Determine the domain and range of ${\sin }^{-1}x$.

Answer 1

Hint: To solve this question, we will start by assuming ${\sin }^{-1}x=\theta$. Also, while solving the question, we have to remember that a function always has one to one mapping, which means that one particular value of x will give a particular value of $\theta$. Also, we should have some knowledge regarding $x=\sin \theta$.
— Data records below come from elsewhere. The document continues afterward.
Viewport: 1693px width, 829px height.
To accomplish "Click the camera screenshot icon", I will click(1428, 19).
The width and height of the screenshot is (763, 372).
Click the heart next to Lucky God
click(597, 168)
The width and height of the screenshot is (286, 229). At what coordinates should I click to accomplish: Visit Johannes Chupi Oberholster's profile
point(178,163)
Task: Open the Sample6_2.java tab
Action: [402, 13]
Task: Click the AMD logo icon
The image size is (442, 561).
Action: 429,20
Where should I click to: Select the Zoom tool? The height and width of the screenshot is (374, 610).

Complete step-by-step answer:
In this question, we have been asked to find the domain and range of ${\sin }^{-1}x$. For that, we will consider, $\theta ={\sin }^{-1}x$. We know that such a type of function can also be written as $\sin \theta =x$. Now, according to the wave of $\sin \theta$, as shown in the figure below,

We can say that $-1\le \sin \theta \le 1\Rightarrow x\in [-1,1]$. So, we can say that after a period of time, value starts repeating. So, from the curve, we can see that if $\theta \in [{\displaystyle \frac{-\pi }{2}},{\displaystyle \frac{\pi }{2}}]$, then only we are getting all the different possible values of x, otherwise values are repeating. Therefore the range and domain of $\sin \theta =x$ is $[-1,1]$ and $[{\displaystyle \frac{-\pi }{2}},{\displaystyle \frac{\pi }{2}}]$ respectively.
Now, if we talk about $\theta ={\sin }^{-1}x$, then we can say range and domain of the function will interchange because we are talking about inverse function here.
Hence, we can say that the range of ${\sin }^{-1}x$ can be given as $[{\displaystyle \frac{-\pi }{2}},{\displaystyle \frac{\pi }{2}}]$ and domain can be given as, $[-1,1]$.

Note: We can also solve this question from the graph of ${\sin }^{-1}x$ also, which looks like the figure below.

From the curve, we can say that the curve has one to one mapping for $x\in [-1,1]$ and values of ${\sin }^{-1}x$ goes from ${\displaystyle \frac{-\pi }{2}}$ to ${\displaystyle \frac{\pi }{2}}$, so the range is $[{\displaystyle \frac{-\pi }{2}},{\displaystyle \frac{\pi }{2}}]$.